### Records shown

+---+

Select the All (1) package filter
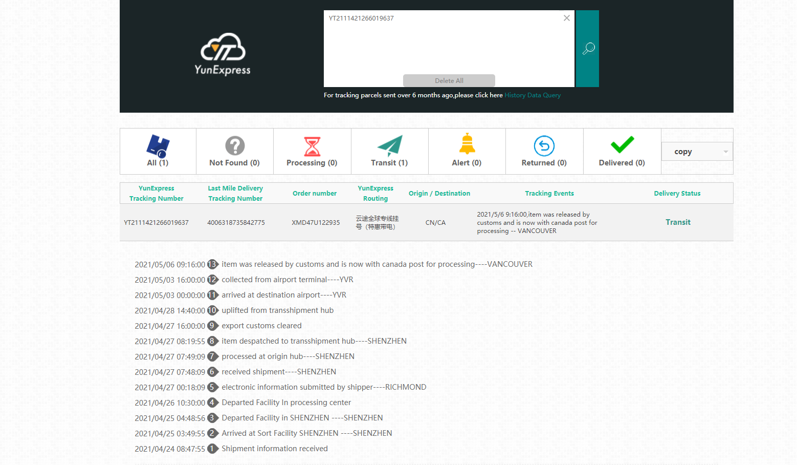The height and width of the screenshot is (465, 797). click(158, 151)
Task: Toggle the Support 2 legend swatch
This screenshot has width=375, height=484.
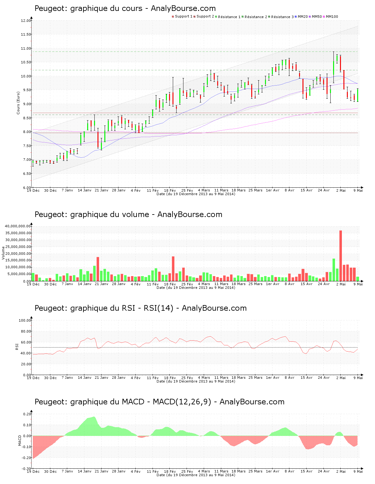Action: (195, 16)
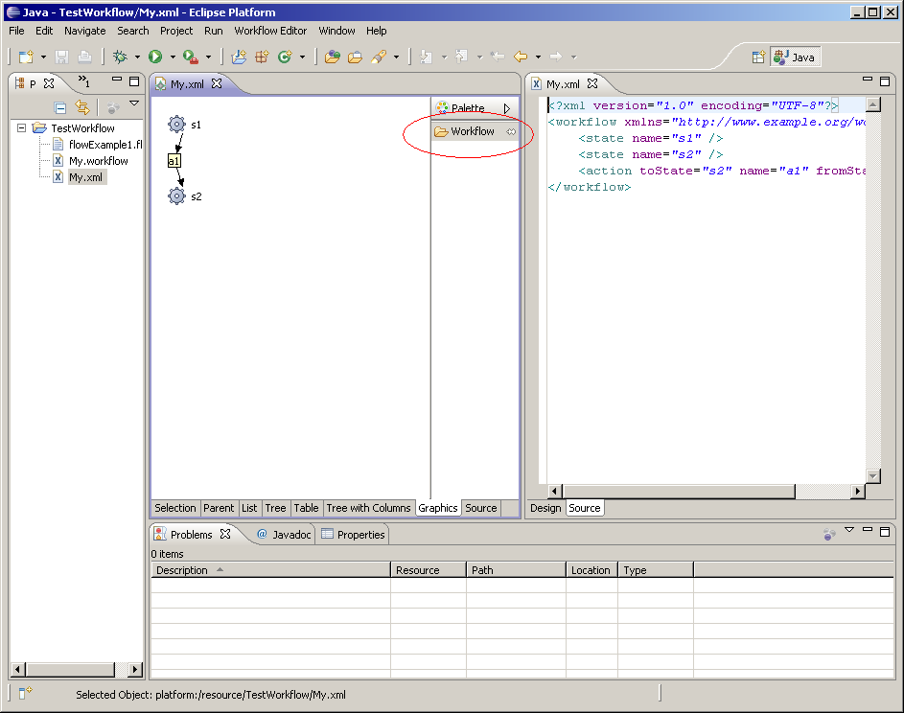Open the Workflow Editor menu
The height and width of the screenshot is (713, 904).
(270, 31)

+---+

### What to produce
The data must be reproduced exactly, and no picture may appear in the copy.

### Task output
Select the All (1) package filter
The height and width of the screenshot is (465, 797). click(158, 151)
Task: Toggle the Support 2 legend swatch
This screenshot has width=375, height=484.
Action: (195, 16)
Open the Workflow Editor menu
The height and width of the screenshot is (713, 904).
(270, 31)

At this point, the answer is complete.